A few years after the first AIDS cases in the early 1980s, the first approved treatment for HIV – AZT (Zidovudine) – came in 1987. AZT, a nucleoside reverse transcriptase inhibitor, worked by inhibiting an enzyme crucial for HIV replication. Despite its effectiveness, AZT had severe side effects for patients, including anaemia, and required frequent dosing. Initially, the drug was administered every four hours, around the clock, which meant taking it six times a day; an incredibly burden for patients.
In the 1990s, the introduction of combination therapy, known as HAART (Highly Active Antiretroviral Therapy), revolutionized HIV treatment. By combining multiple drugs, usually three, HAART significantly reduced viral loads and improved life expectancy. The side effects varied depending on the drugs used but included issues like nausea, lipodystrophy, and cardiovascular problems.
Today, almost 30 million people globally are on ART, and José Zuniga of IAPAC describes its advent as “a gamechanger; anyone who has access to ART and maintains optimal adherence can be guaranteed a near normal lifespan.” He adds, “Properly supported to remain engaged in care and adhere to their ART regimens, people living with HIV who achieve an undetectable viral load pose no risk of transmitting HIV, which is an added preventative benefit known as treatment as prevention, or U=U (Undetectable equals Untransmittable).”
The 2000s saw significant advancements with drugs like Truvada (Tenofovir/Emtricitabine), approved in 2004 for both treatment and pre-exposure prophylaxis (PrEP). Truvada, which inhibits reverse transcriptase, was well-tolerated but could cause kidney issues and bone density loss. Another milestone was the approval of integrase inhibitors like Raltegravir in 2007, which blocked the integrase enzyme, preventing viral DNA from integrating into the host genome, with mostly gastrointestinal side effects.
In the 2010s, PrEP with Truvada, approved in 2012, dramatically reduced HIV transmission rates, offering prevention with minor side effects and today forming what AVAC’s Mitchell Warren calls “a cornerstone of the HIV response.” Single-tablet regimens like Atripla combined three antiretrovirals into one daily pill, simplifying treatment and improving adherence, though they sometimes caused vivid dreams and mood changes.
The 2020s saw the introduction of long-acting injectables such as Cabotegravir and Rilpivirine, approved in 2021. These injectables, administered once every one or two months, freed patients from daily pills, with injection site reactions being a common side effect. Dovato (Dolutegravir/Lamivudine), approved in 2019, reduced the number of medications needed, lowering the risk of side effects and drug interactions while maintaining efficacy, with insomnia and headaches being the most noted side effects.

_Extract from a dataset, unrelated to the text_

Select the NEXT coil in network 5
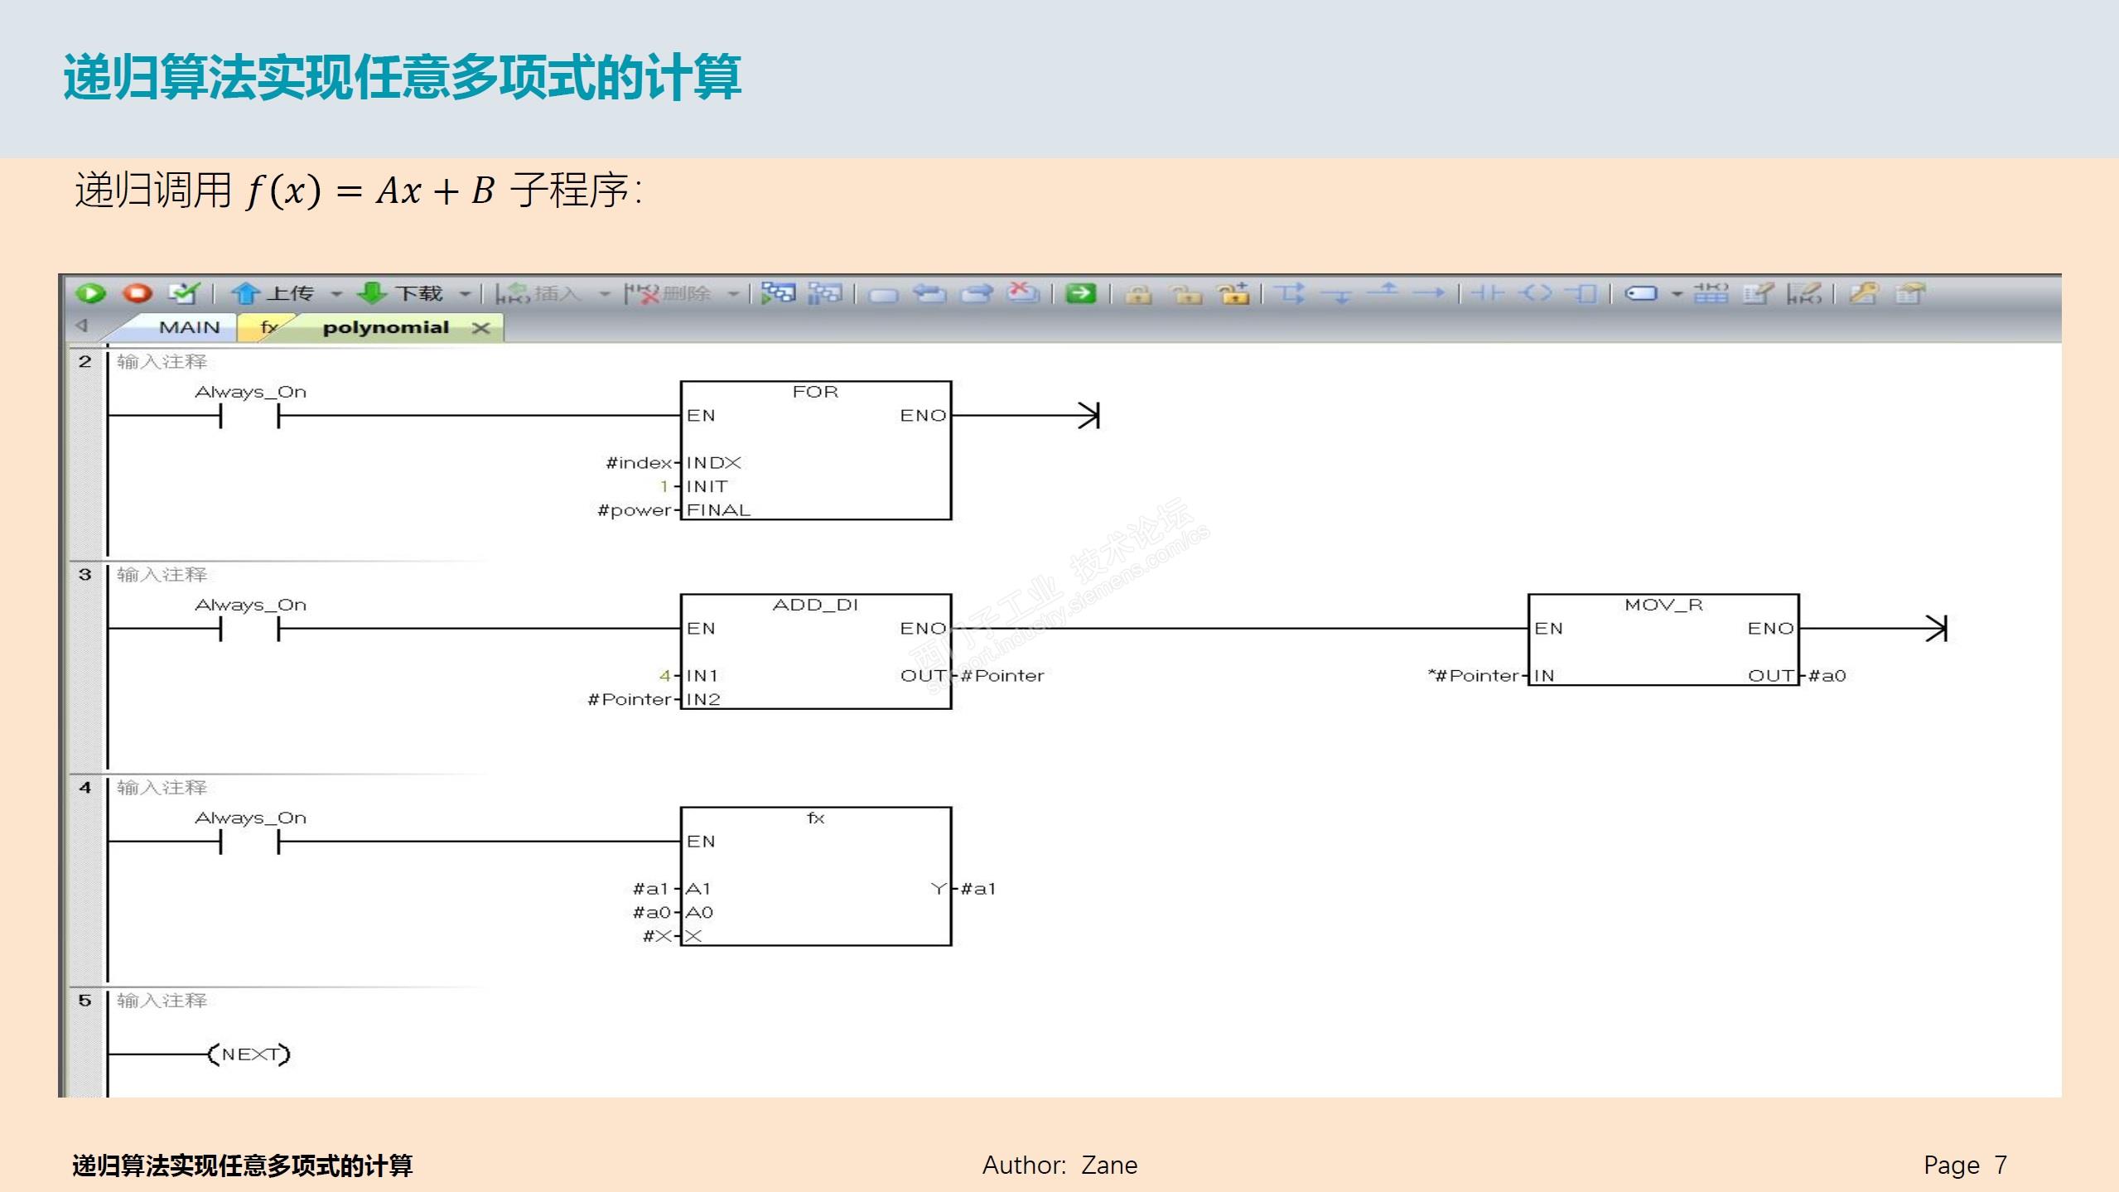This screenshot has height=1192, width=2119. click(249, 1054)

From early treatments requiring strict adherence and having significant side effects, to modern therapies offering simplified regimens and better quality of life, the advancements in HIV treatment and prevention have dramatically improved health outcomes and lifestyle freedom for people living with HIV. As detailed in the ‘Breakthrough Innovation’ article, the bulk of pharma’s HIV R&D efforts are now being directed towards further reducing the burden on PLHIV via an even greater simplification and reduction of the number of pills and injections needed.
Additionally, beyond medicines, several other discoveries have been made, including that consistent condom is associated with an 80% reduction in HIV transmission among couples where one partner is HIV-positive and the other is HIV-negative (2002) and that voluntary male circumcision can reduce the risk of heterosexual men acquiring HIV by approximately 60% (2006).